Judge tosses shooting suits, rips U.S. safeguards

CHARLESTON, S.C. -- A federal judge has dismissed 16 lawsuits by survivors in the 2015 Charleston church massacre but also said bureaucratic "nonsense" caused the gun background-check system to fail, allowing Dylann Roof to get a gun to carry out the killings.

In his 22-page order, U.S. District Judge Richard Gergel called the FBI's background-check system "disturbingly superficial" and "obstructed by policies that deny the overworked and overburdened examiners access to the most comprehensive law enforcement federal database."

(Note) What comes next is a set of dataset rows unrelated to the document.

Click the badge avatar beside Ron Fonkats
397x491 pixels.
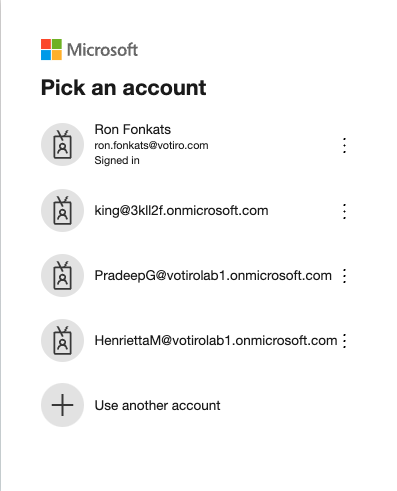pyautogui.click(x=62, y=145)
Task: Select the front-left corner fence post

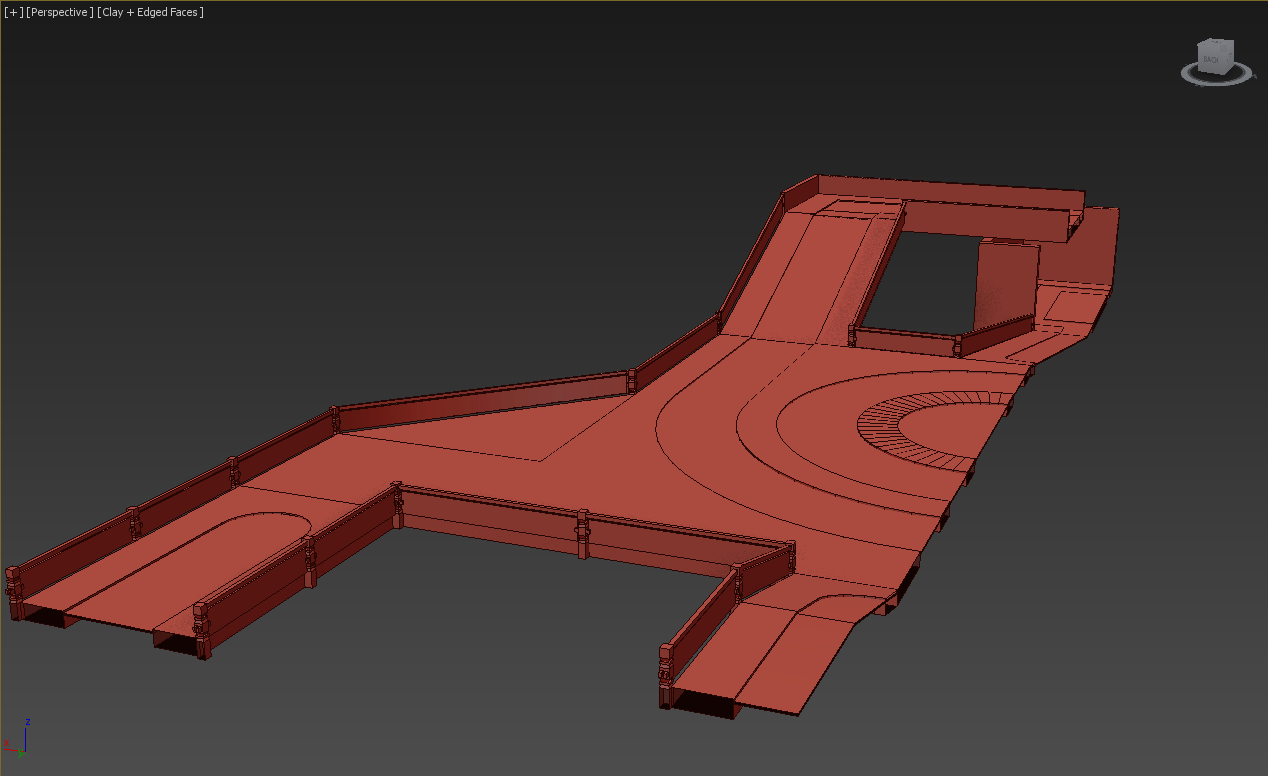Action: (x=13, y=592)
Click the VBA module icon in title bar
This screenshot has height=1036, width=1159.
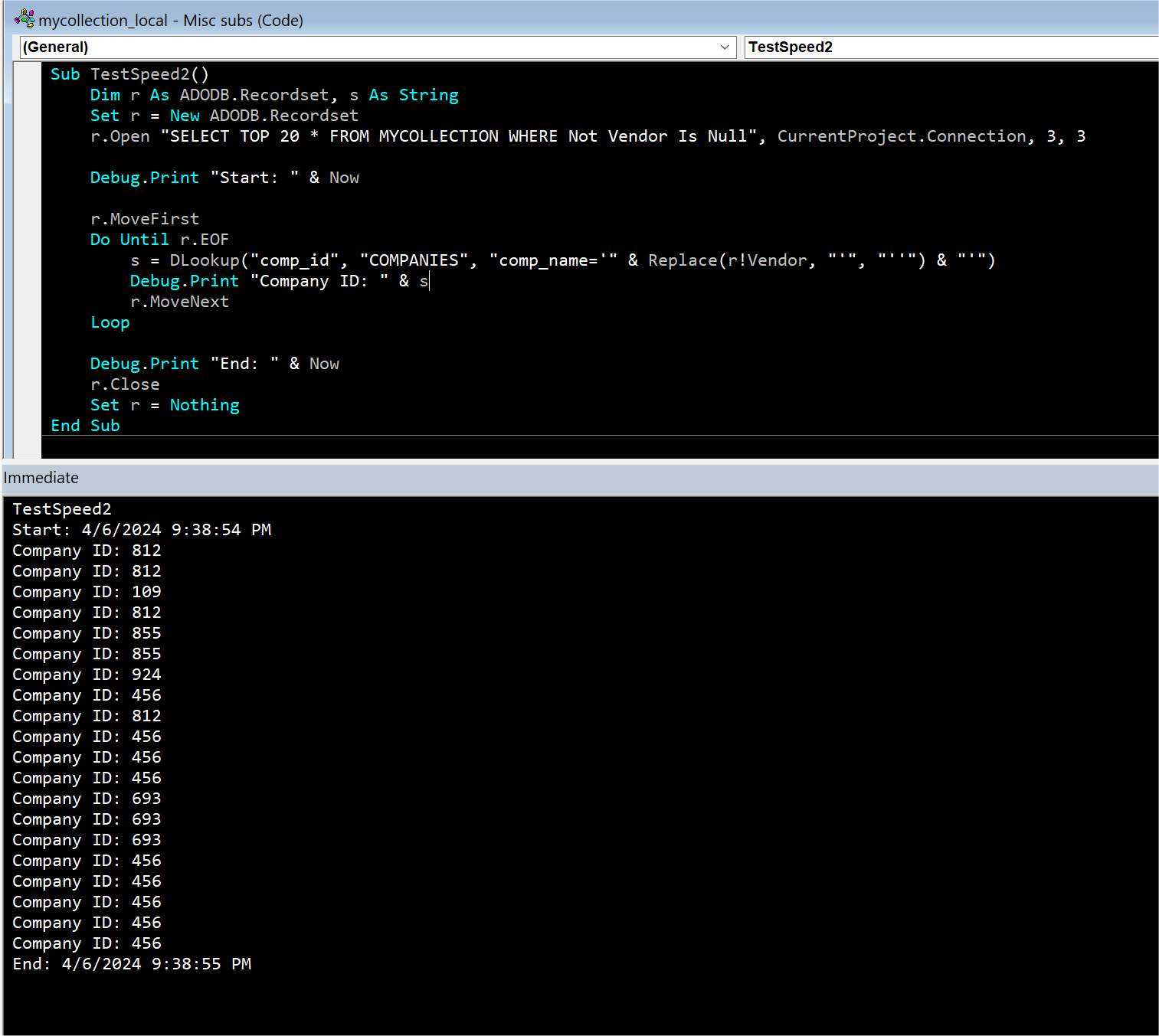(25, 18)

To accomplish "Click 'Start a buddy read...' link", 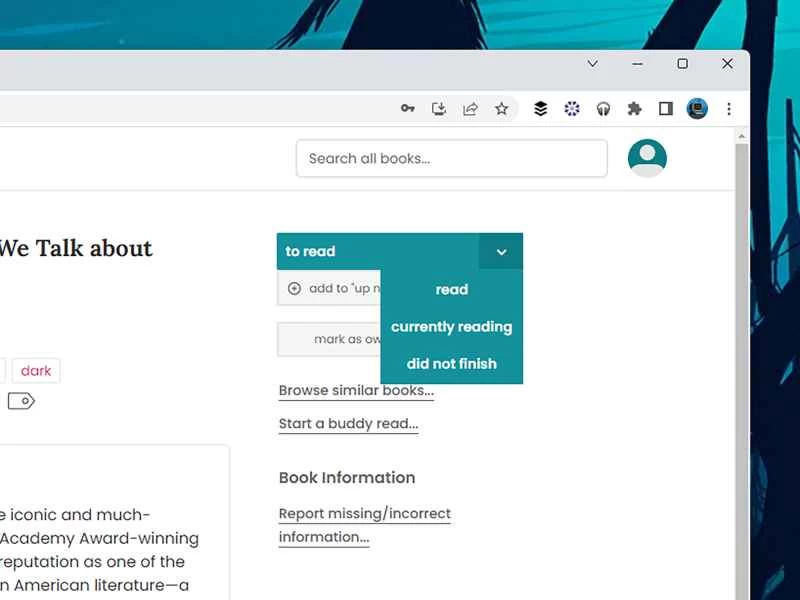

Gergel wrote that Roof would not "have obtained approval to purchase the murder weapon if the examiner could have accessed" the most comprehensive law enforcement crime database, called National Data Exchange, or N-DEx.

The government's argument -- that it has to deny its employees who make background checks access to N-DEx -- is "simple nonsense," Gergel wrote.

In his order, Gergel said FBI Director Christopher Wray "has full authority to allow ... examiners to access N-DEx. He could do this today."

Under federal law, people can't buy firearms if they have been charged with felony drug violations.

Roof, then 20, had been arrested by the Columbia Police Department at the Columbiana mall on Feb. 28, 2015, on felony drug possession.

Although the Columbiana Mall is within the city limits of Columbia, it is surrounded by Lexington County. The Columbia Police Department makes arrests in the mall, but the 11th Circuit solicitor's office, which has jurisdiction over Lexington County, prosecutes cases made from those arrests.

Because of the different jurisdictions, the federal employee doing the background check could not find records of Roof's drug arrest.

As a result, on April 22, 2015, Roof, who had turned 21, was able to buy a Glock Model 41 pistol from Shooter's Choice in West Columbia.

The FBI's National Instant Criminal Background Check System, one of several databases used on gun background checks, failed to uncover Roof's drug arrest, which would have disqualified him from buying the Glock.

Two months later, on June 17, 2015, Roof entered the Emanuel African Methodist Episcopal Church in downtown Charleston, using his new pistol to kill nine people at a Bible study meeting.

Sixteen survivors subsequently sued the federal government, saying it had been negligent in failing to detect Roof's felony arrest during the background check.